Section of Social-Wasp's Nest
Section of the Social-Wasp's Nest.aa, the outer wall; b, cc, five small terraces of cells for the neuter wasps; dd, ee, three rows of large cells for the males and females.

"This is a very ingenious little paper-maker. Uncle Philip."

"Yes, boys, it is so. This of which I have been telling you is the ground-wasp. The tree-wasp makes its nest of paper prepared in the same way; and the nests are of different shapes. One makes it in a round flattened ball, not much larger than a rose, and when cut open it shows layer upon layer of leaves of the same thin grayish-looking paper. This kind is not so common, however. Here is one of their nests.

Wasp's Nest
Wasp's Nest.

"Another makes its nest of cells placed in separate floors, but without any outer wall to keep off the rain; and the most curious thing in this nest is, that it is not placed in a horizontal way; that is, it is not placed with the floors level, because then the cells would catch the rain, and the nest would be spoiled; but it is always placed slanting, so that the rain may run off. It is always placed, too, so as to face the north or the west, and I suppose it is because the wasp knows that it is in more danger of rain from the south and the east. Here is a nest of this kind."

Wasp's cells
Wasp's Cells attached to a branch.

"Ah, Uncle Philip! this must be a kind of lazy wasp. It does not choose to take the trouble to cover up the house, and so it hangs it slanting, to make the rain run off."

"It may be so, boys; but I think that in making this wasp lazy, you make it a very sensible wasp; else how should it know that water would run down a slanting surface? But I cannot believe that it is so lazy; for, though it does not cover up the whole house in a paper shell, yet it does what no other wasp does, it covers its nest with a complete coat of shining, water-proof varnish, to prevent the rain from soaking into the cells. And putting on this varnish, I can tell you, is no trifling work. It forms a pretty large part of the labour of the whole swarm belonging to the nest; and sometimes you may see some of them at work for hours at a time, spreading it on with their tongues. No, my lads, he who wants an example of laziness, will not find it among the wasps.

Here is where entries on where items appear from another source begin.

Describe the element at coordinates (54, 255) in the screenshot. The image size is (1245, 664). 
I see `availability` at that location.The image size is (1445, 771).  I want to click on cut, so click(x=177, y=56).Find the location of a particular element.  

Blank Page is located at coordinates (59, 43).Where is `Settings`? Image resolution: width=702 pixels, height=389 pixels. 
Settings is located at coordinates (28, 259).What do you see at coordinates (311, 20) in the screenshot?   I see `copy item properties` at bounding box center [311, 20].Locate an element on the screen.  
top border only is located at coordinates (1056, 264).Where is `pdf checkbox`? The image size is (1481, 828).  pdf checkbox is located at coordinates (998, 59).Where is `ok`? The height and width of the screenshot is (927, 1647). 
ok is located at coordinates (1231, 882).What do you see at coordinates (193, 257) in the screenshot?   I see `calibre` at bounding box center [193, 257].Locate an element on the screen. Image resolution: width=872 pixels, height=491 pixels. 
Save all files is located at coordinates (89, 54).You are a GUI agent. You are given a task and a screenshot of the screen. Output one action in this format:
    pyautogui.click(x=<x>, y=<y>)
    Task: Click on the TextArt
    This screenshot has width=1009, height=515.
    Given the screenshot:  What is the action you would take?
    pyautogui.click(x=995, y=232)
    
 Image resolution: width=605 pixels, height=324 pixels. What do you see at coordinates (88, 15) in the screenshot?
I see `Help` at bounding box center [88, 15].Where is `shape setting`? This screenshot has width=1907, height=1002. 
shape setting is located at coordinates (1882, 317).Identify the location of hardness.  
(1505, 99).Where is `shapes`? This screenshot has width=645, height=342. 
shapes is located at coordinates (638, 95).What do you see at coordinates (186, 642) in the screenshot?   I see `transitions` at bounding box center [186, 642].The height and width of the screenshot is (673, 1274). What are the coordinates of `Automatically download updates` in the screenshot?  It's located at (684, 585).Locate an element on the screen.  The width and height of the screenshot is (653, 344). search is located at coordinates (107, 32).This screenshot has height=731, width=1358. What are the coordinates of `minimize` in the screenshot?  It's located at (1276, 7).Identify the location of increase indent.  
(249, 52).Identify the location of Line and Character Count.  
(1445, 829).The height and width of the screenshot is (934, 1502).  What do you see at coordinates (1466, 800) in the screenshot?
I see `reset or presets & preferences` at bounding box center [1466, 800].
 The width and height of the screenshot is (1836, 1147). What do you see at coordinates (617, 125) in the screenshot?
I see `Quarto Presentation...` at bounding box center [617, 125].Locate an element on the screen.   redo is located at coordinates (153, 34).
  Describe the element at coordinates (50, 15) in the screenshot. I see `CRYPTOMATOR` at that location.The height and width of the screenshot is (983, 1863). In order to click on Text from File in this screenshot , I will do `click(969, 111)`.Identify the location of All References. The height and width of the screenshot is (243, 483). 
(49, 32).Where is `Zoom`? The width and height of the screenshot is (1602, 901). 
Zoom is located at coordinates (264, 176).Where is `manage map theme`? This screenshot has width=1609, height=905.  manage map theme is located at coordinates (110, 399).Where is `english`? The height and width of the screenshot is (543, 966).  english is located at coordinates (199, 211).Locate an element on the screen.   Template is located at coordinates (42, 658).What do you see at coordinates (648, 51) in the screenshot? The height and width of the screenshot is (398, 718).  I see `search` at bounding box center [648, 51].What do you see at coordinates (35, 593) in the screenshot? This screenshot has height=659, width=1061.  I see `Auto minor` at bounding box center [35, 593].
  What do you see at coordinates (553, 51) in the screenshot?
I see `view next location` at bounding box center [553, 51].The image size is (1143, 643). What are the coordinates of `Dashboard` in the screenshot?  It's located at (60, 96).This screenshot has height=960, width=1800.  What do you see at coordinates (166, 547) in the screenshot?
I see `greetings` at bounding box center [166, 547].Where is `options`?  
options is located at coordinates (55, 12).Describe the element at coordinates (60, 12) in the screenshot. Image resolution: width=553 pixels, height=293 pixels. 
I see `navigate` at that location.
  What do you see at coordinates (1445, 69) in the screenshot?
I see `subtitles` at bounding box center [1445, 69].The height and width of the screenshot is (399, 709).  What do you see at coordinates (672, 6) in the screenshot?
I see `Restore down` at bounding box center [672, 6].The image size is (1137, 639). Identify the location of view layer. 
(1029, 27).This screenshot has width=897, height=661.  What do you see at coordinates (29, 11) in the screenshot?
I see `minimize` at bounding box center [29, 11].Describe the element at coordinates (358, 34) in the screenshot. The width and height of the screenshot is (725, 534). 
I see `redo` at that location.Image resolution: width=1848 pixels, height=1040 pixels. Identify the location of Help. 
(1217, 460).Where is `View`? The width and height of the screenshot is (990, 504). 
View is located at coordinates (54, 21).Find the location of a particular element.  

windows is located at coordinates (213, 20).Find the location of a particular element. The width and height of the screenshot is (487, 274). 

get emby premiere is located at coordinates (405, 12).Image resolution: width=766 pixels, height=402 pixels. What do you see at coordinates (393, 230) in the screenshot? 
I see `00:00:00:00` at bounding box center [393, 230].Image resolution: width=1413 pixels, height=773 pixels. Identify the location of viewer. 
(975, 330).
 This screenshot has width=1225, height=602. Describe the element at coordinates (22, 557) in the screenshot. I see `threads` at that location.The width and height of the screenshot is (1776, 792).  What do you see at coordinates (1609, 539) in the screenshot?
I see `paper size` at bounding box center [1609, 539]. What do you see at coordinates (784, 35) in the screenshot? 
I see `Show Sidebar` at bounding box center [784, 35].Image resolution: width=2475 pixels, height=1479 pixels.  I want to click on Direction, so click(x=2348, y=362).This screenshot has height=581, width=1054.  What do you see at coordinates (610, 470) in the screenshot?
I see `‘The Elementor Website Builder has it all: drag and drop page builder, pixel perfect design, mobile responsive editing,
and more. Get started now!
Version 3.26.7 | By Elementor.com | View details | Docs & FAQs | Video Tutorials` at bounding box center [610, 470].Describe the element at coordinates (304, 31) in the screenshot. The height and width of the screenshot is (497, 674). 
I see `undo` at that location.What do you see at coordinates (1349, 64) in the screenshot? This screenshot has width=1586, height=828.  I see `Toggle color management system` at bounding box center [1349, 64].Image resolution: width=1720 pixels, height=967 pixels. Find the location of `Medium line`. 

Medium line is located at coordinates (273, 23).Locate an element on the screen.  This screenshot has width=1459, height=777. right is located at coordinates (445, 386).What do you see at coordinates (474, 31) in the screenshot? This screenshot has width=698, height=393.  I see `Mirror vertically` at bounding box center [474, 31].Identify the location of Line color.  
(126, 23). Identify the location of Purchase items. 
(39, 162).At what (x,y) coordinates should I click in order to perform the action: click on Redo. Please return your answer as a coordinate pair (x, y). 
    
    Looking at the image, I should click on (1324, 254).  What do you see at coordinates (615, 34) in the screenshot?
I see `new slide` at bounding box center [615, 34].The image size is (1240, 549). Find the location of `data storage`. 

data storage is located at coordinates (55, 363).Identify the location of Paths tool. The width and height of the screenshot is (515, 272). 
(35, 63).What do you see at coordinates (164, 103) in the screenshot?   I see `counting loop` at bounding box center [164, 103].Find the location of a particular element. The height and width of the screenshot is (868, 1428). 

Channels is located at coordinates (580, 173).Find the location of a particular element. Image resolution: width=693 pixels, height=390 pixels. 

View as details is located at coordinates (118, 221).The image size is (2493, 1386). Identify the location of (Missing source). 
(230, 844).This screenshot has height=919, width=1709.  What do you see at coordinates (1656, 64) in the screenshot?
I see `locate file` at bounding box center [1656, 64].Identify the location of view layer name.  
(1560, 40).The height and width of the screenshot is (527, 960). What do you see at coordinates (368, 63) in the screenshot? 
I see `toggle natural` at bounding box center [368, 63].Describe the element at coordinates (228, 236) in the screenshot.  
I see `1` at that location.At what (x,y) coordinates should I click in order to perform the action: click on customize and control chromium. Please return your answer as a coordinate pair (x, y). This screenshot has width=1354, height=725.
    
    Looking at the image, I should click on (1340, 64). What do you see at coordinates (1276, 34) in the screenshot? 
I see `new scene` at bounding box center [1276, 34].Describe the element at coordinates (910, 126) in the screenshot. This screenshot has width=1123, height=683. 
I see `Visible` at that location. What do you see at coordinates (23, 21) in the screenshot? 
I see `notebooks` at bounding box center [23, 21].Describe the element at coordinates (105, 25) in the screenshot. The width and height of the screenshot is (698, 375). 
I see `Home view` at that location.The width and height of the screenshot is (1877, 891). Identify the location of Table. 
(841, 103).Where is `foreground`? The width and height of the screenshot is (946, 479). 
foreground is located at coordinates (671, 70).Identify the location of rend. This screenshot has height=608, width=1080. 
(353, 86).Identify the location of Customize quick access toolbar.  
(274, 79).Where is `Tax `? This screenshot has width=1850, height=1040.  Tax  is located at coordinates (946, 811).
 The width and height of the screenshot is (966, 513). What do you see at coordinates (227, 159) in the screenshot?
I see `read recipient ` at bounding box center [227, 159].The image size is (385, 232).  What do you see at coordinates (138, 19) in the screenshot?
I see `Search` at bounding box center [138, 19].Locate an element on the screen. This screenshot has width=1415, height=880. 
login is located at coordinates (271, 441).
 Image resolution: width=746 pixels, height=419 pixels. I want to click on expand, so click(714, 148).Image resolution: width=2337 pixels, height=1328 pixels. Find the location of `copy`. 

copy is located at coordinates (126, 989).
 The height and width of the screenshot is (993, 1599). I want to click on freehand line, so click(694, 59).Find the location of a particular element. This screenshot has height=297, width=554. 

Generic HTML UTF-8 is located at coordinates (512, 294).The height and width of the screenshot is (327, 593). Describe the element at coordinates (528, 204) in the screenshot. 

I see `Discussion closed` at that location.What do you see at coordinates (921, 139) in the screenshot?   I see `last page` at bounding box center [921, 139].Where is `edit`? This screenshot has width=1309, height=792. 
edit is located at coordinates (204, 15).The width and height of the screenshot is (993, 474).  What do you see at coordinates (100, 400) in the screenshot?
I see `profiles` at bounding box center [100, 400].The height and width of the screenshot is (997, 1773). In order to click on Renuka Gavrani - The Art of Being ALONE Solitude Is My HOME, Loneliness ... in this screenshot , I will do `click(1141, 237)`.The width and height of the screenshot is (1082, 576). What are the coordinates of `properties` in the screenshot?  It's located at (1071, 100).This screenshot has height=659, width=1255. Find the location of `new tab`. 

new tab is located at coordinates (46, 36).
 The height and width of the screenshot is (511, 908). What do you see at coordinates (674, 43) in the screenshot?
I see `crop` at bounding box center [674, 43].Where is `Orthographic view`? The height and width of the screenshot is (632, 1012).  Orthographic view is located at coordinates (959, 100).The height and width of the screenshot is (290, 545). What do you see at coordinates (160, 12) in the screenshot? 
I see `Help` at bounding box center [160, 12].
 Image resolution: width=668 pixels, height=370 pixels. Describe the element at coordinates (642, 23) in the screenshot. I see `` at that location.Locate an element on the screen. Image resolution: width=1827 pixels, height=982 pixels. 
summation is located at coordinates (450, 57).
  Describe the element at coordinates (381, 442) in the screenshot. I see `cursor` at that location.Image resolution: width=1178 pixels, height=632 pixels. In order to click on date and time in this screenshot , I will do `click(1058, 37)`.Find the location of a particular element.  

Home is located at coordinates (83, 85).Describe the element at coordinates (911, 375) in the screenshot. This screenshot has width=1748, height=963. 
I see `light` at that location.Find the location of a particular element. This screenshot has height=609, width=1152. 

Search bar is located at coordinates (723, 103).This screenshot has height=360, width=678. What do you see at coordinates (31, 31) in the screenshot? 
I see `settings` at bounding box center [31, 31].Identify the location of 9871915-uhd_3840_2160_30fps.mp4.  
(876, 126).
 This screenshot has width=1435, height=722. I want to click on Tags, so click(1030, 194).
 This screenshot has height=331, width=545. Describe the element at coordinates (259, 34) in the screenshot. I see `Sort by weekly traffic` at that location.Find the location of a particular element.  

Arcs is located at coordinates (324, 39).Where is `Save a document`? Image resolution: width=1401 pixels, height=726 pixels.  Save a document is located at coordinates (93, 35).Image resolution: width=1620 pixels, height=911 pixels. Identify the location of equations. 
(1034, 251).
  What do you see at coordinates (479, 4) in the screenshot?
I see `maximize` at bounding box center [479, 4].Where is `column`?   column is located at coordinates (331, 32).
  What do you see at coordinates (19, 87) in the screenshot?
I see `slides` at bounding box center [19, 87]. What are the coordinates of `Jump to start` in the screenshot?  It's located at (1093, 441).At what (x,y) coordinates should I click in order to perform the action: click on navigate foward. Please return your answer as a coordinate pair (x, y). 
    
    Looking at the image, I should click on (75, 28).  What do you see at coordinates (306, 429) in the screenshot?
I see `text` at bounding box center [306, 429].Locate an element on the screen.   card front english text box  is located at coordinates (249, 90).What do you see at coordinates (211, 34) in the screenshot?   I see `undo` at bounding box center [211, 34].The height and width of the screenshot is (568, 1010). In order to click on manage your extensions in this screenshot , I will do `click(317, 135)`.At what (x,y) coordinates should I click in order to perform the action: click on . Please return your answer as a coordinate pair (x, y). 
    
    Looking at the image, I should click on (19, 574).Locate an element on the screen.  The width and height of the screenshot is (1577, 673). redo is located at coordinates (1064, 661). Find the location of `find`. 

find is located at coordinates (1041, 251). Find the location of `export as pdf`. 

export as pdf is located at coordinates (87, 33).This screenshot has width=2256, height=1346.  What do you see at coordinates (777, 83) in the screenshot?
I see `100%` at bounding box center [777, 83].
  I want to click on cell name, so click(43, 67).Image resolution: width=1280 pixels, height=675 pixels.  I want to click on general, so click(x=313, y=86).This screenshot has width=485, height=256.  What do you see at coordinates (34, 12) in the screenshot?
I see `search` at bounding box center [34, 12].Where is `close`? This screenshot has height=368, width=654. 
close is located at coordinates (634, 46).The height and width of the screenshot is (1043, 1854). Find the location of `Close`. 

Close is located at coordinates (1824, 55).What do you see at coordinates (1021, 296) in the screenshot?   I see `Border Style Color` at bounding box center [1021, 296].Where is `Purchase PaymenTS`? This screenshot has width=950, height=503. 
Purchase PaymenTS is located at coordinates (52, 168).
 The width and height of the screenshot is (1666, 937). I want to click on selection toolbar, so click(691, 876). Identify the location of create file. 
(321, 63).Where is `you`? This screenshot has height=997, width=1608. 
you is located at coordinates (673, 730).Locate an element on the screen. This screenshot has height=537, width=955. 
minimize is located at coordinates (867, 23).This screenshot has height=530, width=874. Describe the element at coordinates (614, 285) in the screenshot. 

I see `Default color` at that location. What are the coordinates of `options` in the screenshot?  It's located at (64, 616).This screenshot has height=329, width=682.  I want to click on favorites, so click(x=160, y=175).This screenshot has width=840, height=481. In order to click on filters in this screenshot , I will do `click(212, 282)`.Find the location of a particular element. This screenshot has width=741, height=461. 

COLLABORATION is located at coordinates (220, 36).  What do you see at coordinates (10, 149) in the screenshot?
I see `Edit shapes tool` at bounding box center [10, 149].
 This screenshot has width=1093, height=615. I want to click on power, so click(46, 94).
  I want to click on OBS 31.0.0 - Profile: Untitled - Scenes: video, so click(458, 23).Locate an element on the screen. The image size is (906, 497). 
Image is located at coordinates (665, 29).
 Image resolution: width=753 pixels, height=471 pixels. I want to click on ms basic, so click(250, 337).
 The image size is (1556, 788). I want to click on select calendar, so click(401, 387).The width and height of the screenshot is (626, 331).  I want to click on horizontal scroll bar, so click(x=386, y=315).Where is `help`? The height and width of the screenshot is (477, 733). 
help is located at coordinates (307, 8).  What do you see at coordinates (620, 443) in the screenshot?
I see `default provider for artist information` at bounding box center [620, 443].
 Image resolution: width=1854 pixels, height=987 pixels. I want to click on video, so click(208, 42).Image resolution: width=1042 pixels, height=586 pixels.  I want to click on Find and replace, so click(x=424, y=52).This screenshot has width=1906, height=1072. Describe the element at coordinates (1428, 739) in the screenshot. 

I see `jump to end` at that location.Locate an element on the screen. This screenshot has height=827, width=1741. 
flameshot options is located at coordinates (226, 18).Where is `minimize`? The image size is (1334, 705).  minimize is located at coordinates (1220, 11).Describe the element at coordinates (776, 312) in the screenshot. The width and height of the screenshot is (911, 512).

"But let us come back to the paper. Hornets make paper for their nests much in the same manner as the wasps do, only it is coarser. There is, however, one kind of wasp which makes a sort of paper more curious than this which you have found. It is not a wasp found in this country at all. It is the Cayenne wasp, and so smooth, strong, and white is the outside of his nest that it appears like a card, and he is for that reason sometimes called the card-maker wasp. He hangs his nest on the branch of a tree, and it is so hard and polished on the outside that the rain rolls off from it, as if it were glass. A little hole in the lower end is left for the animal to pass in and out; and in this picture of it, which I have, a piece is left out of the side to show how the cells within are fixed."

Nest of the Card-maker Wasp
Nest of the Card-maker Wasp, with part removed to show the arrangement of the Cells.

"Well, then, Uncle Philip, we were right in thinking that wasps were the first paper-makers; and very glad we are that we saw this old piece of a wasp's nest. Who would have thought that so much could be learned by picking up this old scrap of a wasp's work!"

"Very good sense, boys, in that thought. A wise man will learn something from almost any thing. Use your eyes, and think of what you see. Now in this very trade of paper-making. I think that man would have found it out a great deal sooner if he had watched the wasps at their work. They have been excellent workmen at this business from the beginning; and man has gone on learning little by little of this very trade, as I will tell you at some other time, when he might have made a long step at once, had he but noticed wasps and hornets. We go on very slowly sometimes in learning to make a trade as perfect as it can be: the poor animal, with its knowledge such as God gave it, is often our superior. These dumb creatures cannot teach us every thing; there is a point to which they can go, and no further: but as far as they do know, their knowledge is perfect; and I make no doubt that a great many useful things not now known will hereafter be found out by watching dumb animals."